── DATASET CONTENT
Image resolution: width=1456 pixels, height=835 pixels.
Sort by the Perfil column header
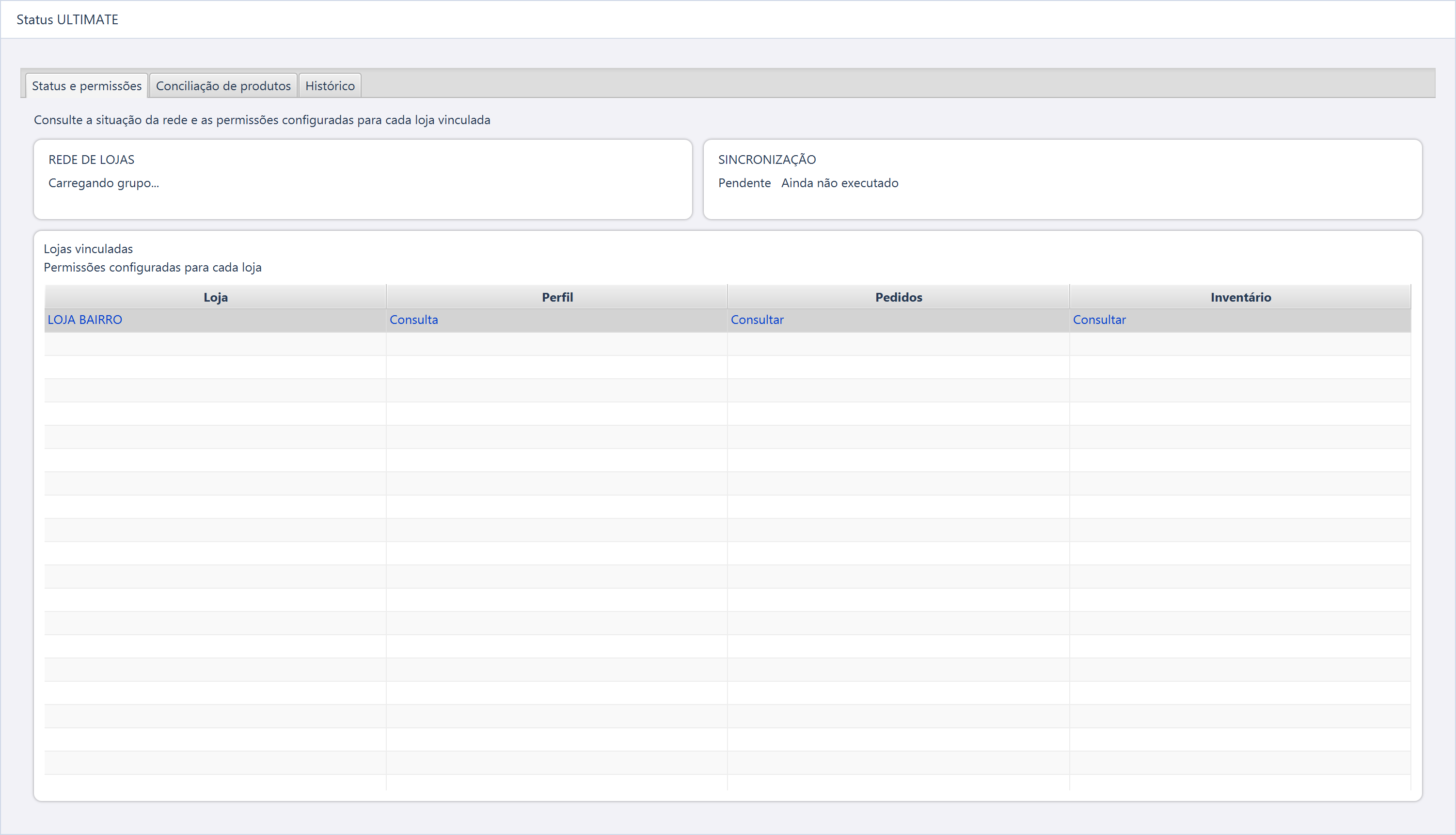click(557, 297)
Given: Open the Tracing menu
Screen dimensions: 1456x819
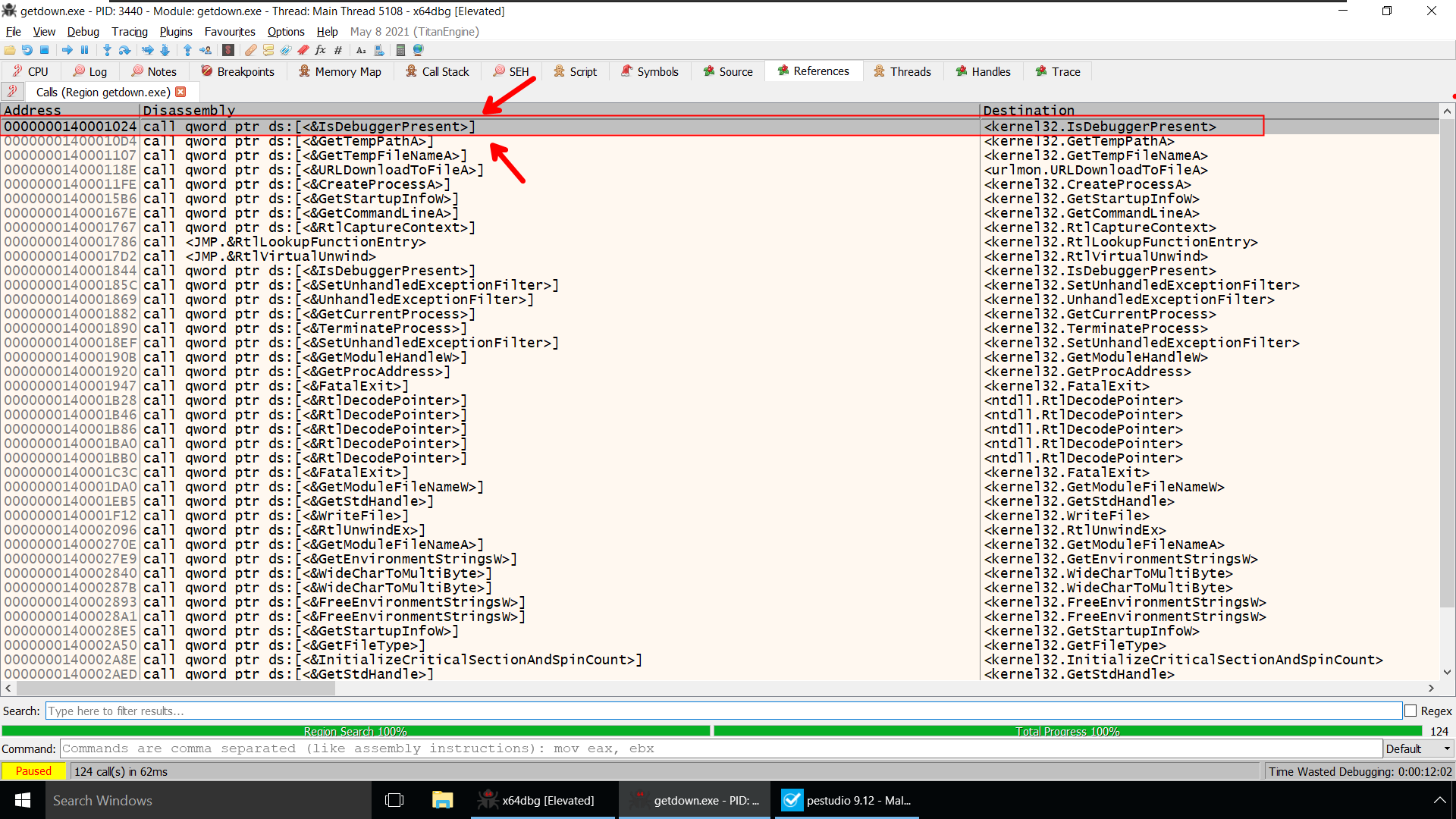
────
TASK DESCRIPTION
Go through all of the material above and swap "Tracing" for "Debug", leaving everything else as it is. Leave the pictures out of your answer.

FULL RESPONSE
Image resolution: width=1456 pixels, height=835 pixels.
Sort by the Perfil column header
click(557, 297)
Given: Open the Debug menu
Screen dimensions: 1456x819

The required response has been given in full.